Exercise text:
---
1. Introduction

In his characteristically excellent paper, “A New Defense of Hedonism about Well-Being,”[1] Ben Bramble provides a series of highly original arguments defending a new kind of hedonism. Specifically, Bramble argues for a hedonism that (1) adopts a felt-quality (as opposed to an attitude-based) theory of pleasure and pain[2] (§ 4), (2) makes use of an important distinction between “the degree to which a pleasure is pleasurable” and the “ease with which one can introspect it” (101), and, crucially, (3) holds that purely repetitious pleasures add no value to one’s life (§ 4). We’ll refer to this third component of his view as the Non-Repetition Requirement and any version of hedonism that adopts this requirement as a version of Non-Repeatable Hedonism. The Non-Repetition Requirement is what makes Bramble’s hedonism unique, and it is the target of this paper.[3]

We pose a dilemma for Non-Repeatable Hedonism. We argue that it is either committed both to a deeply implausible asymmetry between how pleasures and pains affect a person’s well-being and to deeply implausible claims about how to maximize well-being, or is committed to the claim that a life of eternal pleasure for a person can be just as good for them as a life of eternal suffering. The only way out of this dilemma is for Bramble to reject the Non-Repetition Requirement. Yet, rejecting this requirement both forces Bramble to reject the wholly unique, core component, of his view and undermines his view’s ability to handle one of the most powerful objections to hedonism, viz., that a life with a larger quantity of so-called “base” (or lower) pleasures is better for a person than a life with a slightly smaller quantity of so-called higher pleasures.
---
Supplied entries:

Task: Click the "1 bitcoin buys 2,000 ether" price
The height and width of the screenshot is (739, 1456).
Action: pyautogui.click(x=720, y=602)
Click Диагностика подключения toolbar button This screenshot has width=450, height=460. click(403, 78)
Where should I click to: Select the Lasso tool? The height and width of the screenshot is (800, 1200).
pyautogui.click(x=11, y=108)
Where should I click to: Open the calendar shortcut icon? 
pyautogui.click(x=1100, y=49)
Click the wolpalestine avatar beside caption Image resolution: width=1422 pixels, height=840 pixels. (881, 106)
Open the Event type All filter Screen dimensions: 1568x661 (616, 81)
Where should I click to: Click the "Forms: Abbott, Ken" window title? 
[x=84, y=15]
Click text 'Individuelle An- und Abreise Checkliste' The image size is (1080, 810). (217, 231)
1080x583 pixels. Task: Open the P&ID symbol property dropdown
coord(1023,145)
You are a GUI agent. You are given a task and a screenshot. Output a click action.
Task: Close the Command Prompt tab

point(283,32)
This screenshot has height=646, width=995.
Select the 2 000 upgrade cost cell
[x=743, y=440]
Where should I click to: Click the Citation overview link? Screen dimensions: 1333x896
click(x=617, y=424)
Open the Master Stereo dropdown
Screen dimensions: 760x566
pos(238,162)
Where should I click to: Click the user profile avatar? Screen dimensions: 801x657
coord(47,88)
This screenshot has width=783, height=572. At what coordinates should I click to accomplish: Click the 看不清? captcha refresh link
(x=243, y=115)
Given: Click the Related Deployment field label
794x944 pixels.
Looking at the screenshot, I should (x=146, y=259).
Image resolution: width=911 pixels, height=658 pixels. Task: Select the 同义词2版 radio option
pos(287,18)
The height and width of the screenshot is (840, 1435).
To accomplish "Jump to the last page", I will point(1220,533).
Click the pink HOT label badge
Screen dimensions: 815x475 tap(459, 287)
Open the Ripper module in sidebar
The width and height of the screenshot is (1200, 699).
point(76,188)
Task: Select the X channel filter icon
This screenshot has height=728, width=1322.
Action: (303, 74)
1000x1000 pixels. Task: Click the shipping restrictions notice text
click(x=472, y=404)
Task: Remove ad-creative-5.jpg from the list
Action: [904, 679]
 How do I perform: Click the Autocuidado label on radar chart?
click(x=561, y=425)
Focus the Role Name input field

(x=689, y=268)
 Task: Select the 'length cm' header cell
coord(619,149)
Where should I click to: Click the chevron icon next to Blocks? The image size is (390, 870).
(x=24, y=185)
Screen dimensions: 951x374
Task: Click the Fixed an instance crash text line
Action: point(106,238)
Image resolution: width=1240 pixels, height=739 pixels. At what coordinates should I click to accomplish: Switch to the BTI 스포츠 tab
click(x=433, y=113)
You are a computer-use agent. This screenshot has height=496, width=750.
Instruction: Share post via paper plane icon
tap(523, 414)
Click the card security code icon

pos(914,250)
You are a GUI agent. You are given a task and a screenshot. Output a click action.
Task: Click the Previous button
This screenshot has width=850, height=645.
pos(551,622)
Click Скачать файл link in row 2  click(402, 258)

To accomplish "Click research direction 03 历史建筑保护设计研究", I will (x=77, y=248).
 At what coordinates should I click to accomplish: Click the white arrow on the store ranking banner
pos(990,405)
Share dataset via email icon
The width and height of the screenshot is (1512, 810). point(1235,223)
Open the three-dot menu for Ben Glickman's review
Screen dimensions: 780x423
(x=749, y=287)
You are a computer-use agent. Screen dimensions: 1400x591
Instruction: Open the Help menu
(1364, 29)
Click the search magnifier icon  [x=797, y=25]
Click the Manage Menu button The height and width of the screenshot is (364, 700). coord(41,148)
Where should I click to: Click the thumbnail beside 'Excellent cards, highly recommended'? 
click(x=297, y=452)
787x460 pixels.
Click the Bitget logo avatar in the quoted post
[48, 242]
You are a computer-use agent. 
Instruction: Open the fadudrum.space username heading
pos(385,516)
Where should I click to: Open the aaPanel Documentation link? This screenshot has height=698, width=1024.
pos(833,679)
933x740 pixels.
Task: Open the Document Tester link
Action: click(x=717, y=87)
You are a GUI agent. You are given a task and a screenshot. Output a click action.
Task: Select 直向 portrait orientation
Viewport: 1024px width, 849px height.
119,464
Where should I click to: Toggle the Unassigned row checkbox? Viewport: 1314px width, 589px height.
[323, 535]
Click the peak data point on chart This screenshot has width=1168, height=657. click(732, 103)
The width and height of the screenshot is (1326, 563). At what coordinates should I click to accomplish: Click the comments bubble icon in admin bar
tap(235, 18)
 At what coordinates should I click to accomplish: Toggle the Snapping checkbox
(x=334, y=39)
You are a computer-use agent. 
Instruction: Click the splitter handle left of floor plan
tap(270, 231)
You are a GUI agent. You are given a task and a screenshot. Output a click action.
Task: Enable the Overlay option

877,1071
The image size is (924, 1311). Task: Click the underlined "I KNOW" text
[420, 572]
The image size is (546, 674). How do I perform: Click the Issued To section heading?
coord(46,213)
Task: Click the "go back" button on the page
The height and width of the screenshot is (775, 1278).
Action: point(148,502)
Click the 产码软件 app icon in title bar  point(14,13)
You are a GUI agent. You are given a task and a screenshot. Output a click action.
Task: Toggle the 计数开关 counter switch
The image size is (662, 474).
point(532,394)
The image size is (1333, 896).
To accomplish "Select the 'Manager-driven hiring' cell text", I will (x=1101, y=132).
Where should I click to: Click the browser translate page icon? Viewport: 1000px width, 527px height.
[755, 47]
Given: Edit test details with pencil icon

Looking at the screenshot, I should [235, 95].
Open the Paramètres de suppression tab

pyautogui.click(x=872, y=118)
---
Task list:
a: Answer these questions from the passage on Bramble's hedonism, one line each:
(i) What name do the authors give to any version of hedonism that adopts the third component of Bramble's view?
(ii) What kind of theory of pleasure and pain does Bramble adopt, as opposed to an attitude-based one?
(iii) What is the only way out of the dilemma for Bramble?
b: Pick up the passage on Bramble's hedonism after its final sentence and keep writing it.

Answers to the problems:
a:
(i) Non-Repeatable Hedonism.
(ii) A felt-quality theory.
(iii) To reject the Non-Repetition Requirement.

b:
This paper is organized as follows. In the next section, we provide an overview of Bramble’s Non-Repeatable Hedonism. In doing so, we explain how his Non-Repetition Requirement is supposed to avoid the aforementioned objection to hedonism. In the third section, we present our dilemma for Non-Repeatable Hedonism and argue that the only viable option is to reject the Non-Repetition Requirement. Finally, we review the implications of rejecting the Non-Repetition Requirement for Bramble’s hedonism.

2. Bramble’s Non-Repeatable Hedonism

Bramble’s hedonism grounds itself on the assumption that any adequate theory of well-being must satisfy what he refers to as “the Experience Requirement.”

The Experience Requirement: Something can benefit or harm a being only if it affects her experiences in some way—specifically, their phenomenology (or ‘what it is like’ to be having them). (88)[4]

Insofar as death is typically understood to entail the permanent cessation of one’s experiences, Bramble suggests that only pleasures and pains are up for consideration as potential ways to benefit or harm one’s lifetime well-being (90). Pleasures and pains respect the Experience Requirement—they can only occur if someone is there, alive, to experience them. The same does not appear to be true of other candidates for intrinsic goods (e.g., success, fame, desire satisfaction). People can seemingly gain success, become famous, and have their desires satisfied even after death, which is to say, after they cease to have experiences altogether. Therefore, Bramble concludes that only a theory which measures the extent to which one’s life is good in terms of pleasures and pains can be an adequate theory of well-being (89). This theory, of course, is hedonism. However, Bramble rejects traditional hedonism, instead proposing the following view.

For any two individuals, S and S*, S was better off in some respect in her life considered as a whole than S* if and only if

(i) S felt some kind of pleasurable phenomenology that S* did not feel, or some kind of pleasurable phenomenology that S* felt, but in a higher degree than S* felt it, or

(ii) S* felt some kind of painful phenomenology that S did not feel, or some kind of painful phenomenology that S felt, but in a higher degree than S felt it. (109–110)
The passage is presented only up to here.